Synthesis and radiolabelling strategies of fibroblast activation protein ligands: a review

Fibroblast activation protein (FAP) has been the subject of several studies as a promising molecular target for cancer diagnostics and therapy. Fibroblast activation protein (FAP) is overexpressed on the surface of cancer-associated fibroblasts (CAFs). The latter represent a key element of the tumour microenvironment (TME) thanks to their ability to remodel the extracellular matrix, promote angiogenesis and suppress antitumor immune responses.

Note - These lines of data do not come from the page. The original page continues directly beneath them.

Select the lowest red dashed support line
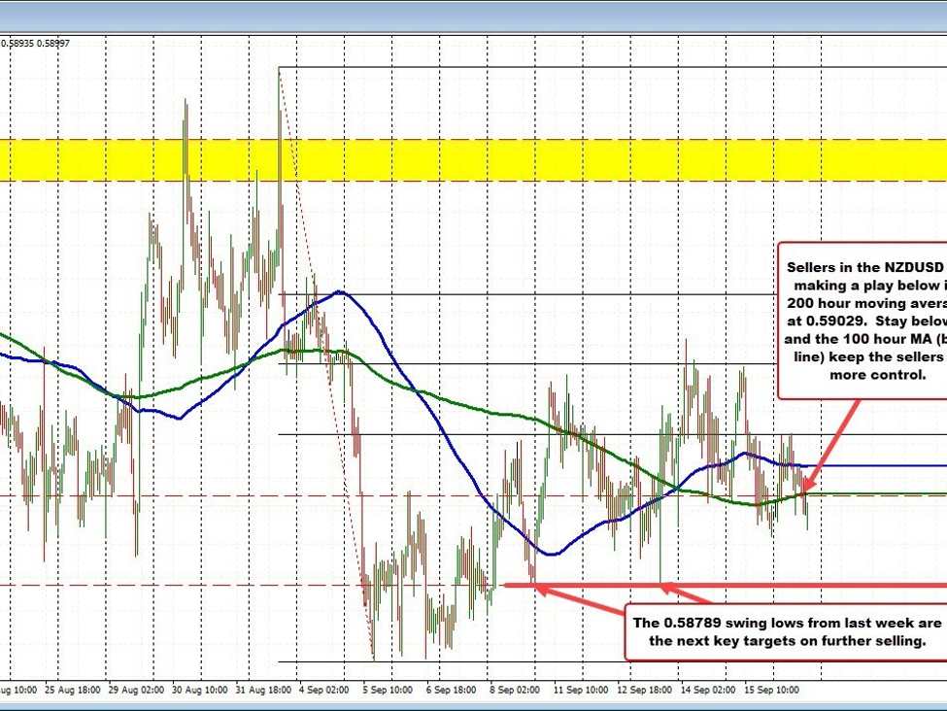Screen dimensions: 947x711 click(x=194, y=584)
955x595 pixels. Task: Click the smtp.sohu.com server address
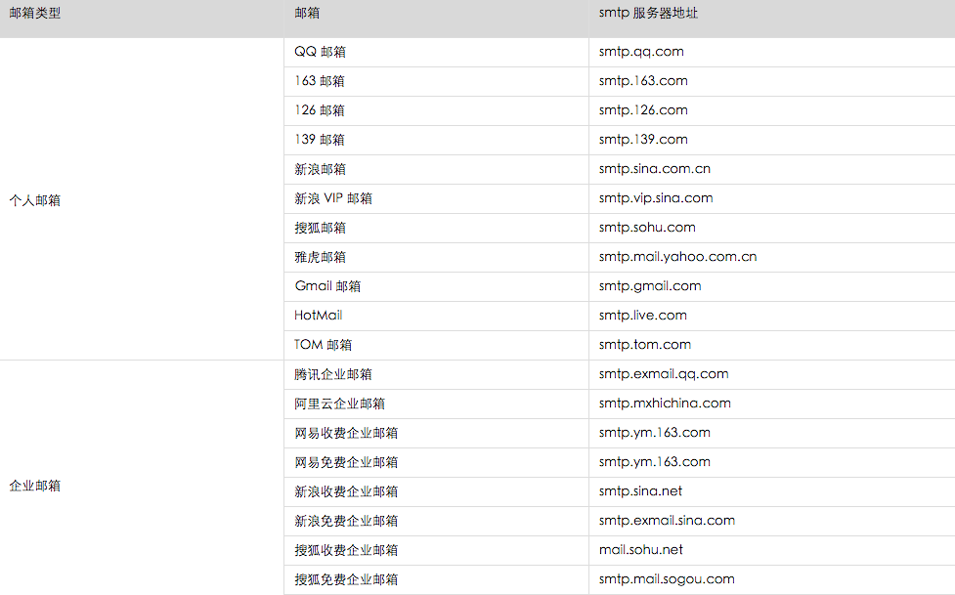(647, 228)
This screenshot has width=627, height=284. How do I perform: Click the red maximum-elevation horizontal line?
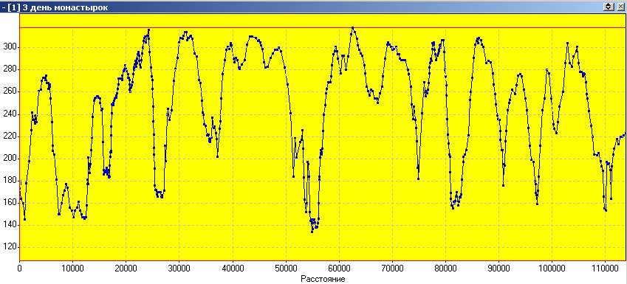322,27
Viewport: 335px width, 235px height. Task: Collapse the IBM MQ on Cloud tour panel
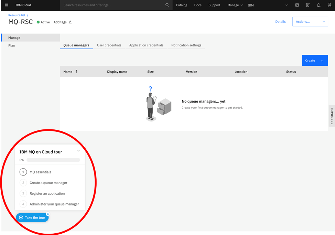pos(78,150)
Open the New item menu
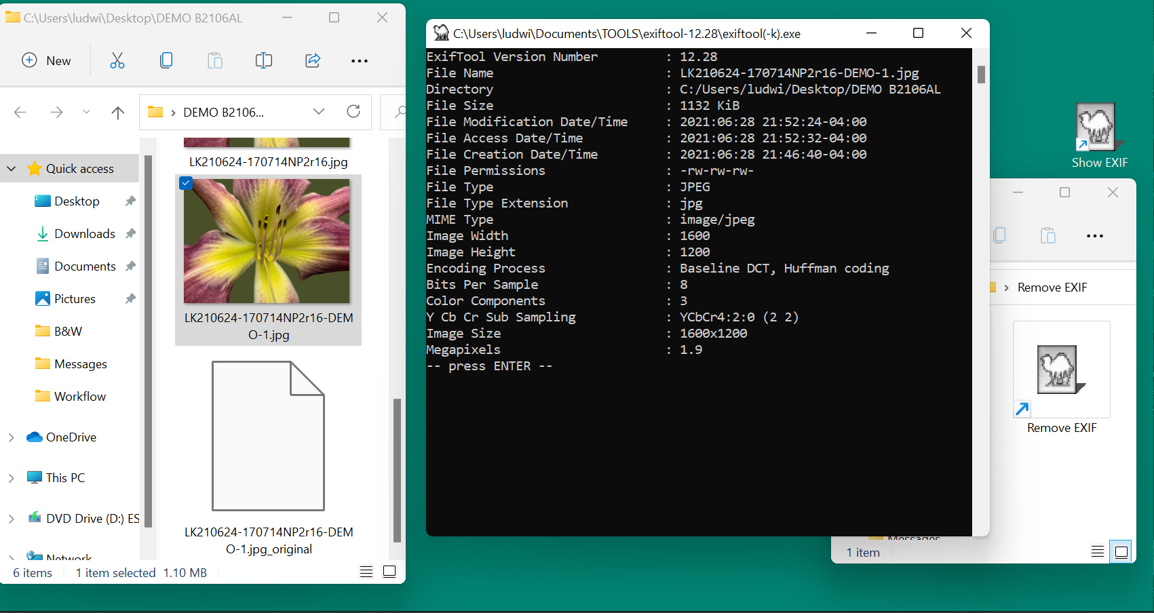This screenshot has height=613, width=1154. coord(47,61)
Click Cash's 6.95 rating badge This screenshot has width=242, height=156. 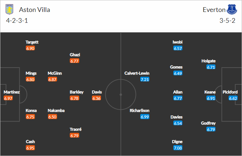[x=30, y=148]
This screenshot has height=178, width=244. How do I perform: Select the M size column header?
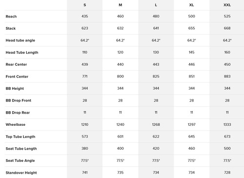coord(121,5)
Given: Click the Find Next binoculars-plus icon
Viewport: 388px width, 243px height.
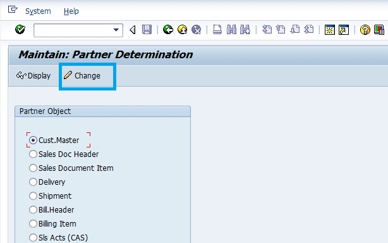Looking at the screenshot, I should [245, 30].
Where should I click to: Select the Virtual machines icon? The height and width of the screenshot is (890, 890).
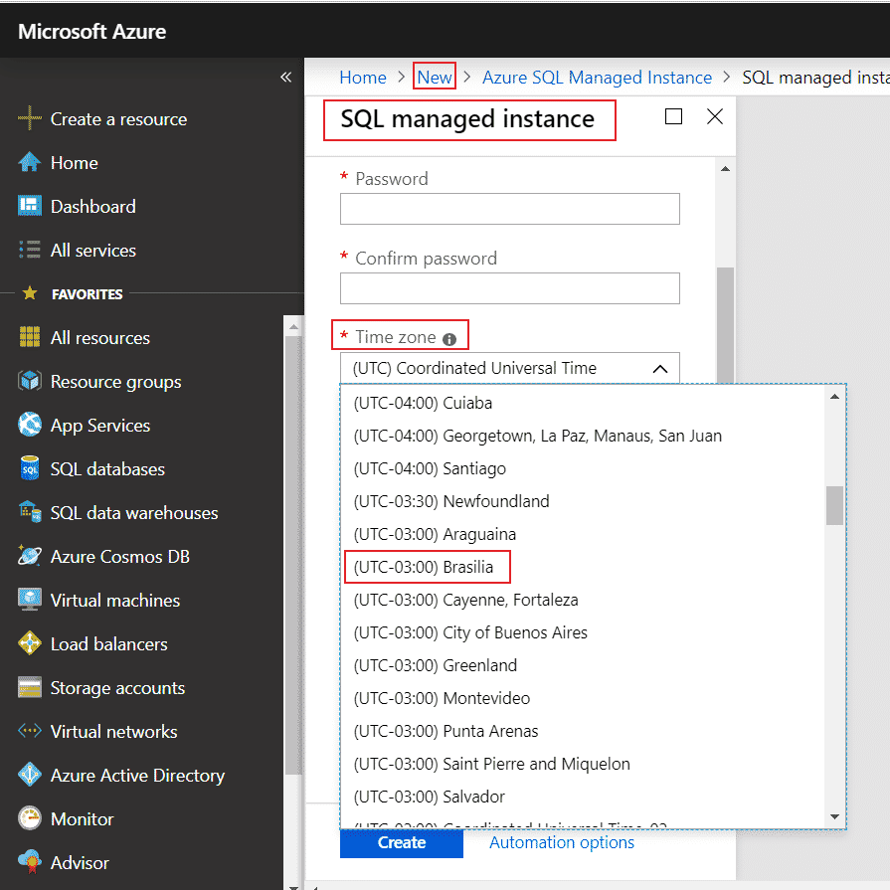pyautogui.click(x=30, y=600)
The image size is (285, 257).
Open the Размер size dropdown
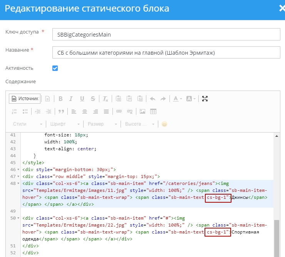[x=102, y=124]
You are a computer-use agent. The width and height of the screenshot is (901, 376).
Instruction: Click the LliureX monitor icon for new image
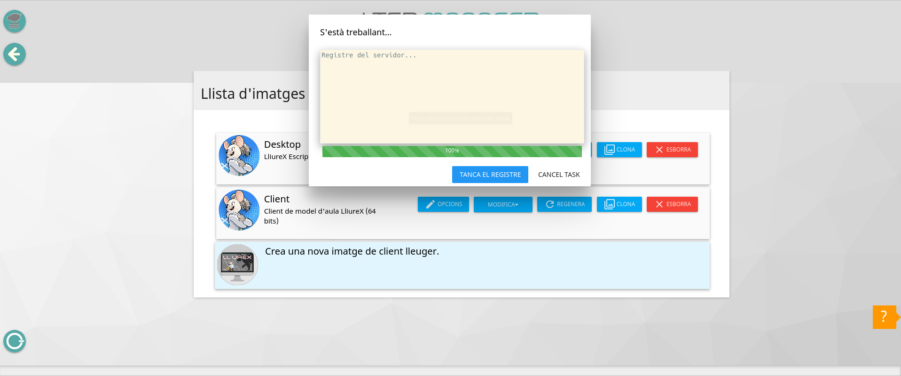point(237,264)
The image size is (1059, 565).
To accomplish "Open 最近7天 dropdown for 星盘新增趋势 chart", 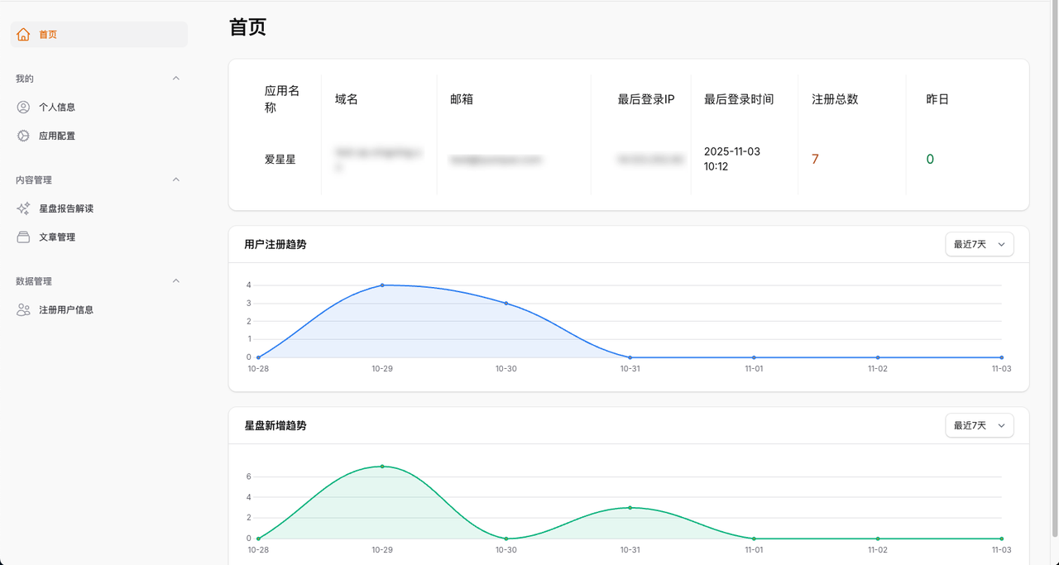I will [x=979, y=425].
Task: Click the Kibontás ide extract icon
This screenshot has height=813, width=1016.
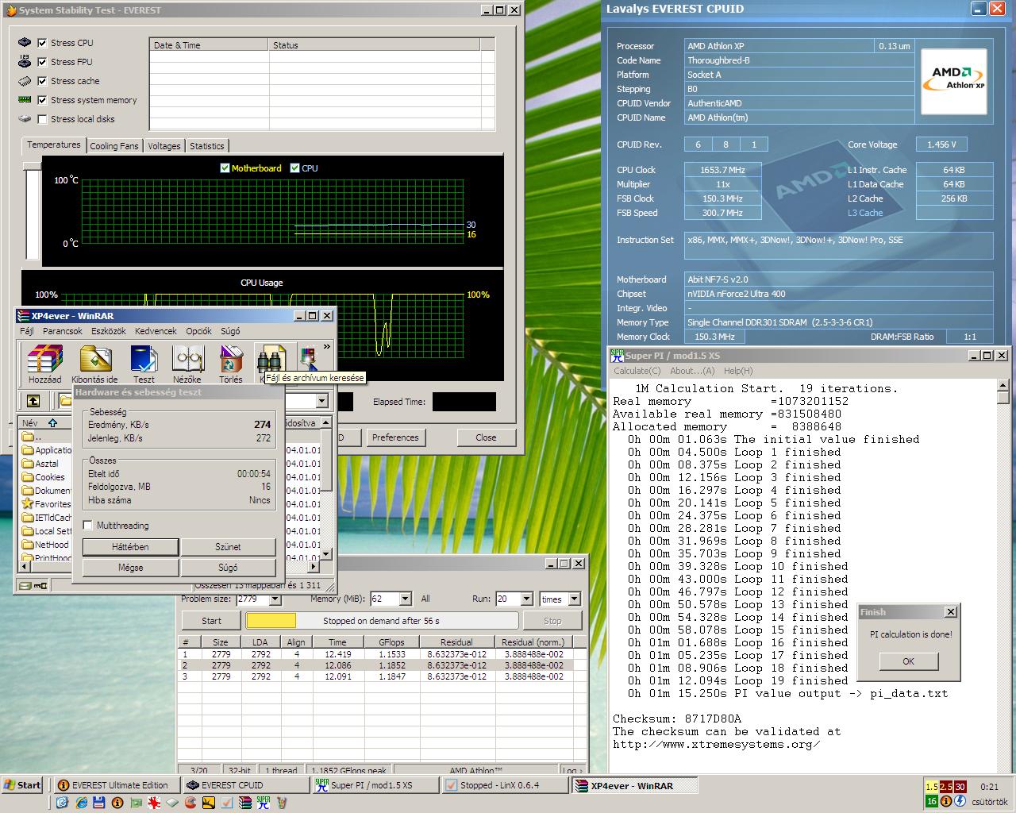Action: [x=94, y=363]
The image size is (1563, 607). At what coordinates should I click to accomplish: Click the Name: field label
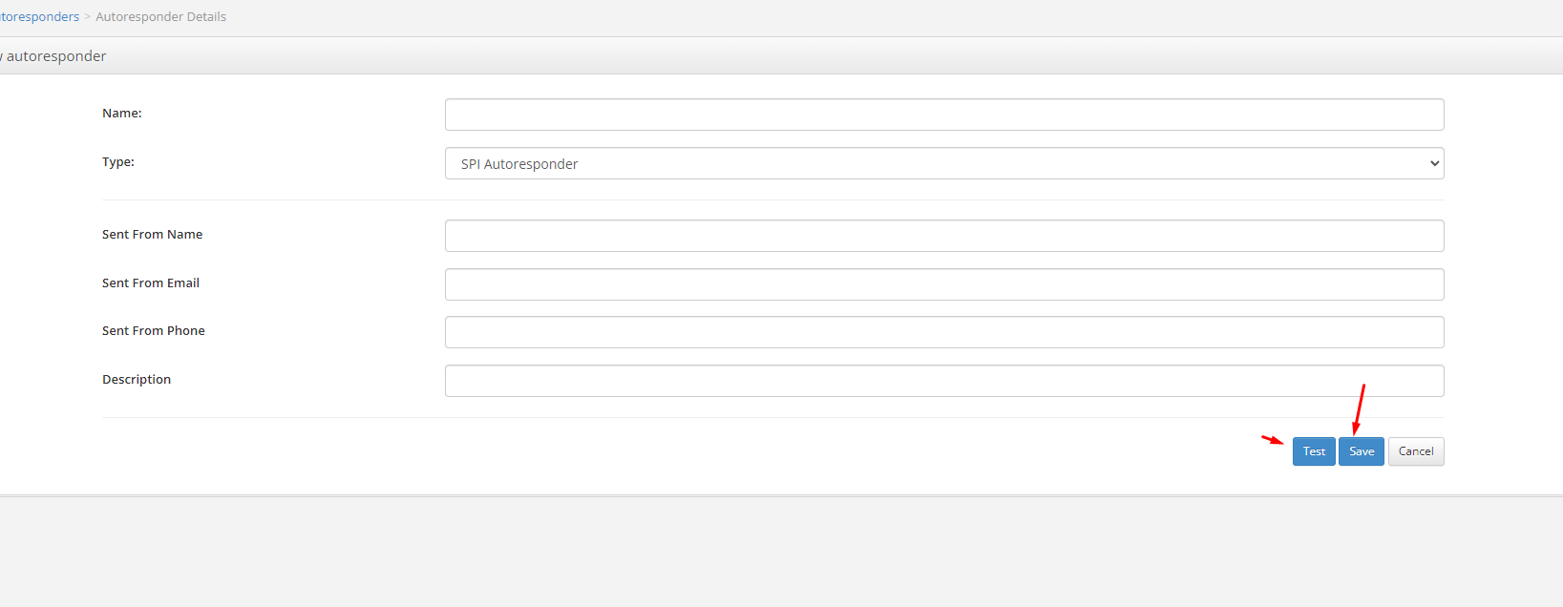tap(122, 113)
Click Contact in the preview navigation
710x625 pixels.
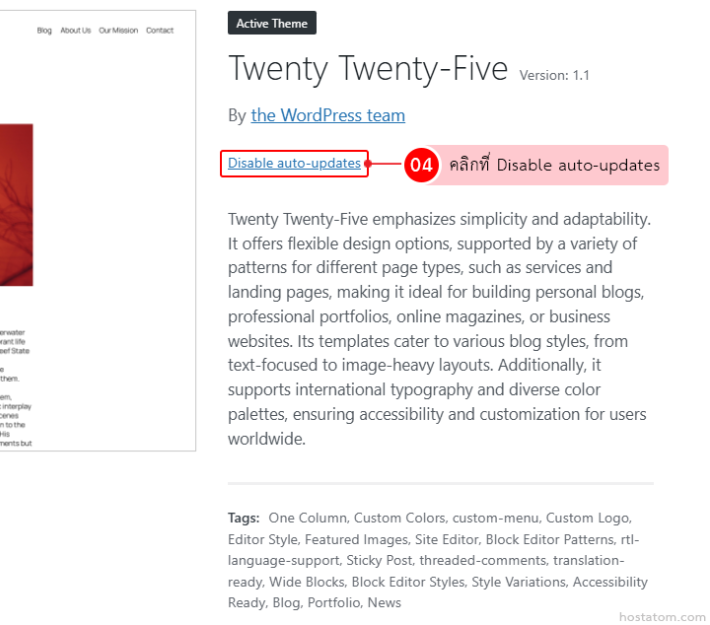click(160, 31)
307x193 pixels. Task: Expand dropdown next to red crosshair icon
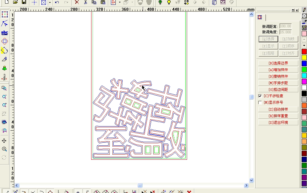click(x=120, y=2)
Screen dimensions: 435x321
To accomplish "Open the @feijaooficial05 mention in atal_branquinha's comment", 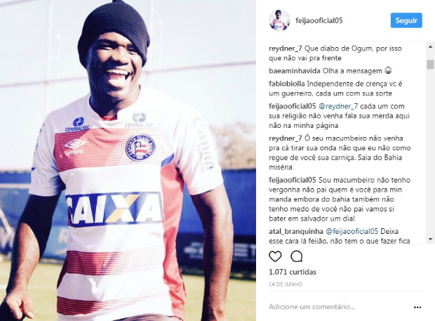I will click(x=352, y=231).
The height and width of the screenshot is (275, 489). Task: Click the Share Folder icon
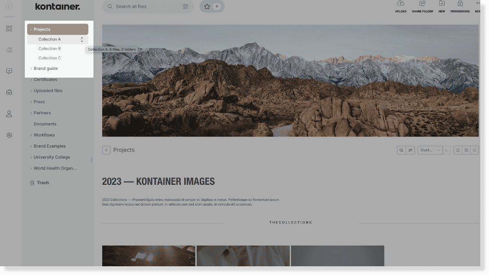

Based on this rationale, many FAP inhibitors have been developed, used as radiolabelled molecular imaging probes in nuclear medicine. Some of these investigational radiopharmaceuticals have already been extensively studied in clinical settings for cancer imaging, whereas other molecular imaging techniques, such as PET with [18F]FDG, have limitations, especially in tumours with low metabolic activity. In addition, FAPI derivatives have potential for theragnostic in delivering targeted cancer therapies. This systematic review provides an overview of the latest updates reported in literature on the synthesis and radiolabelling methods of FAP ligands, specifically on FAPI-04, FAPI-46, FAPI-74 and Onco-Fap. The main aim is to summarize the current methodologies, highlighting the key advancements and challenges in the development of these radiopharmaceuticals.